Padres críticos, hijos menos indulgentes

Un estudio realizado en Hong Kong reveló que la forma en que los padres expresan su perfeccionismo influye directamente en la capacidad de perdón y en las habilidades sociales de sus hijos pequeños. Los investigadores descubrieron que cuando los padres tienen altas aspiraciones y establecen estándares elevados de manera constructiva —es decir, animando sin criticar en exceso—, sus hijos tienden a ser más indulgentes y muestran mejores habilidades para relacionarse con los demás. En cambio, cuando los padres adoptan una actitud más crítica y centrada en los errores, los niños presentan una menor capacidad de perdonar y más dificultades para convivir y comunicarse con otros.
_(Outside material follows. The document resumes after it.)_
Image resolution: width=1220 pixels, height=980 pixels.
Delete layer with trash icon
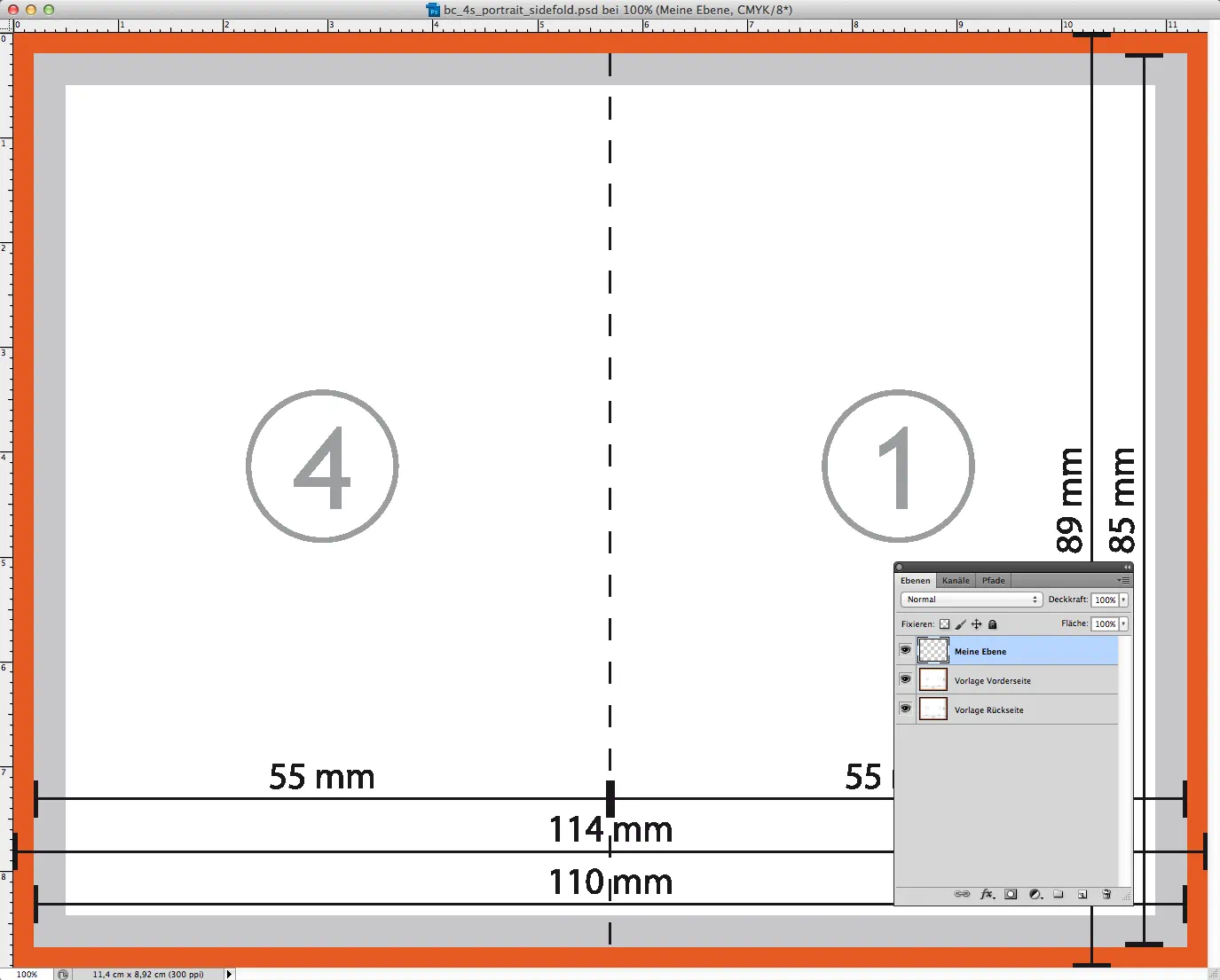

El estudio, publicado en el International Journal of Behavioral Development, analizó a 226 niños de alrededor de 4 años y a sus padres, en tres momentos a lo largo de un año. Se evaluaron las actitudes perfeccionistas de los padres, la capacidad de perdón de los niños y sus habilidades interpersonales. Los resultados mostraron un patrón claro: el perfeccionismo positivo (basado en la aspiración y el apoyo) favorece el desarrollo del perdón y, a través de este, fortalece las habilidades sociales; mientras que el perfeccionismo negativo (basado en la preocupación y la crítica) tiene el efecto contrario.
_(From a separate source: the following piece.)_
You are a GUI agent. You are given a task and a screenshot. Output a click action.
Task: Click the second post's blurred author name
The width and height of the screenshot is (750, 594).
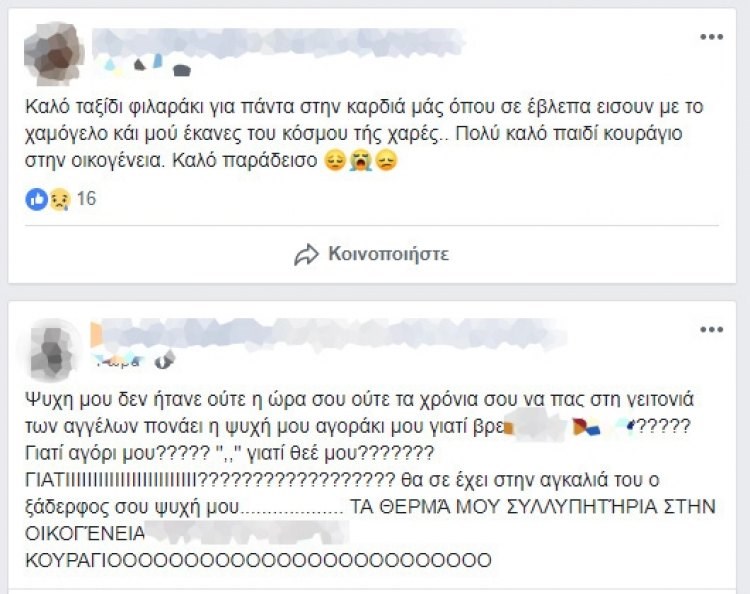pos(329,333)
Las habilidades interpersonales —como la empatía, la comunicación y la resolución de conflictos— son esenciales para que los niños formen amistades, cooperen y desarrollen inteligencia emocional. Estas competencias no solo facilitan el éxito escolar, sino que también influyen en su bienestar a lo largo de la vida. En un contexto en que los niños pasan cada vez más tiempo conectados y menos tiempo jugando cara a cara, aprender a relacionarse se vuelve aún más importante.

El estudio destaca que los padres son modelos clave: cuando practican la escucha activa, muestran empatía y enseñan a resolver conflictos, ayudan a sus hijos a aprender con el ejemplo. Las actividades familiares colaborativas y las conversaciones sobre emociones también fortalecen la comprensión y el respeto mutuo. En cambio, la crítica constante o las expectativas imposibles pueden deteriorar estas habilidades.

El autor principal, Sum Kwing Cheung, subraya que los resultados evidencian cómo las diferentes maneras de transmitir altas expectativas generan efectos muy distintos en el desarrollo emocional de los niños. La clave no está en renunciar a la exigencia, sino en equilibrarla con comprensión, comunicación y apoyo. Ayudar a los padres a reconocer las formas más saludables de fomentar el rendimiento puede marcar la diferencia entre criar hijos con confianza, empatía y resiliencia, o niños inseguros y con dificultades para relacionarse.

Referencias:

Título: Parents’ perfectionistic tendencies predicted early relationship skills: Children’s forgiveness as a mediator.

Autores: Sum Kwing Cheung, Bertha HC Kum y Rebecca YM Cheung.

Publicado en: International Journal of Behavioral Development.